La agrupación observada se encuentra fuera de los balnearios y no representa riesgo para los veraneantes. Por el contrario, los especialistas subrayan que el verdadero peligro es para la supervivencia de la especie, sometida a amenazas continuas de origen humano.
El tiburón bacota, identificado como Carcharhinus brachyurus, presenta características que aumentan su susceptibilidad ante la actividad humana. Fernández, citada por Diario Jornada, precisó: "Crecen lentamente, alcanzan la madurez sexual tardíamente, alrededor de los 20 o 21 años. Tienen ciclos reproductivos largos, con aproximadamente un año de gestación y otro año de recuperación, y producen pocas crías por camada".
Los registros muestran que la presencia del tiburón bacota en el Golfo San Matías es habitual durante los meses cálidos. En total, se han documentado 12 especies de tiburones y 19 de rayas en la región, señal de gran diversidad de peces cartilaginosos.
Actualmente, el bacota figura como especie "vulnerable" según los parámetros de conservación. Fernández advirtió que su pesca, demandada tanto por aficionados como por flotas industriales, incrementa el peligro de colapso poblacional, ya que cualquier pérdida de individuos representa "un impacto que la naturaleza tarda al menos un cuarto de siglo en recuperar".
La inédita decisión de no divulgar el punto exacto del avistaje responde a la necesidad de proteger el enclave y evitar el acoso por embarcaciones y pescadores no autorizados.
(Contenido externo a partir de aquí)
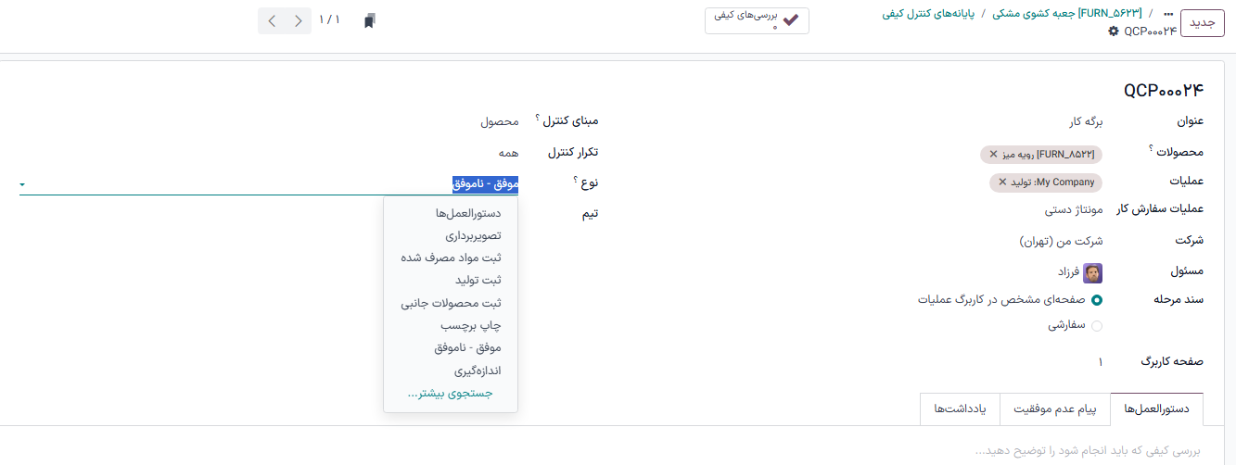This screenshot has width=1236, height=465.
Task: Click فرزاد's avatar in the مسئول field
Action: (1093, 272)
Cartes Salas subrayó en su publicación: "Proteger este santuario natural es nuestra prioridad absoluta". La comunidad científica respalda la medida y solicita que toda interacción con la fauna marina se ajuste a prácticas responsables, para garantizar la permanencia de los ciclos naturales.
En Argentina no existe una norma específica que proteja al tiburón bacota, aunque los especialistas insisten en su función como regulador de poblaciones de otros peces y en el mantenimiento del equilibrio ecológico.